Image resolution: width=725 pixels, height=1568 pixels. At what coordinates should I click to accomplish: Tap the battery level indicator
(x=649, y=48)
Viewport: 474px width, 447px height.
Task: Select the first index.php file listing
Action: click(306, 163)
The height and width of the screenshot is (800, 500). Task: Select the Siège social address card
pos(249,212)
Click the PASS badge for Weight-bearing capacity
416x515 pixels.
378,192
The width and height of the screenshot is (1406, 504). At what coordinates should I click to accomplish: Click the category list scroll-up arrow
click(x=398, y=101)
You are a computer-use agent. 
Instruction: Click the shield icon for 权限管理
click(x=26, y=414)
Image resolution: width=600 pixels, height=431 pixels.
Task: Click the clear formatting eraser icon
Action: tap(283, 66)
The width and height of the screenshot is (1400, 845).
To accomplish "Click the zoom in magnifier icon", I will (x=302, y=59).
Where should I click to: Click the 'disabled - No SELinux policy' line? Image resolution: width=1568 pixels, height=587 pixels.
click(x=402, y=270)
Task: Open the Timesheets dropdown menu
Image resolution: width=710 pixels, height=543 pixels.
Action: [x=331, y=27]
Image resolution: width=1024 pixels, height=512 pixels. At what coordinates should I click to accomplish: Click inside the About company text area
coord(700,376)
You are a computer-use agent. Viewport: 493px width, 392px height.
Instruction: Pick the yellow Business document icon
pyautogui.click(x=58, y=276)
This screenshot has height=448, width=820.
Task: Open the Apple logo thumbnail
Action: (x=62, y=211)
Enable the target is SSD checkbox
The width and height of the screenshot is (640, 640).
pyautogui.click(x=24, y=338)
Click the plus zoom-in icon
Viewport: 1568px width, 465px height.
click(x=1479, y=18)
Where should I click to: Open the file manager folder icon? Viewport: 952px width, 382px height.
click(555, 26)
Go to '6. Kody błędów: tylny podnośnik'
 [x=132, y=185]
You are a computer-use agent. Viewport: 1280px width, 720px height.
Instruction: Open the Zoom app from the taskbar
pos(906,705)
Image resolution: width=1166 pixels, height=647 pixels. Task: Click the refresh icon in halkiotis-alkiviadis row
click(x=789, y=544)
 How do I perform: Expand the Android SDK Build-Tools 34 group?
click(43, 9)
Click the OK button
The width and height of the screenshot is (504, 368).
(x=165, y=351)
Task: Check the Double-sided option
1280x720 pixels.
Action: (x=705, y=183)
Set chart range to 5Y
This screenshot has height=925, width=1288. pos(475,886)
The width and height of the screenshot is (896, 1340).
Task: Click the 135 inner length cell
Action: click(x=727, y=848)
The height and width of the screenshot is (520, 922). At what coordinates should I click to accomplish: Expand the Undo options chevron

TASK STATEMENT
Using the entries above, return each line in which the word "agent" occurs.

EXERCISE SOLUTION
You are a computer-use agent. 
You are a computer-use agent. Viewport: 493px width, 392px height.
You are a computer-use agent. Viewport: 1280px width, 720px height.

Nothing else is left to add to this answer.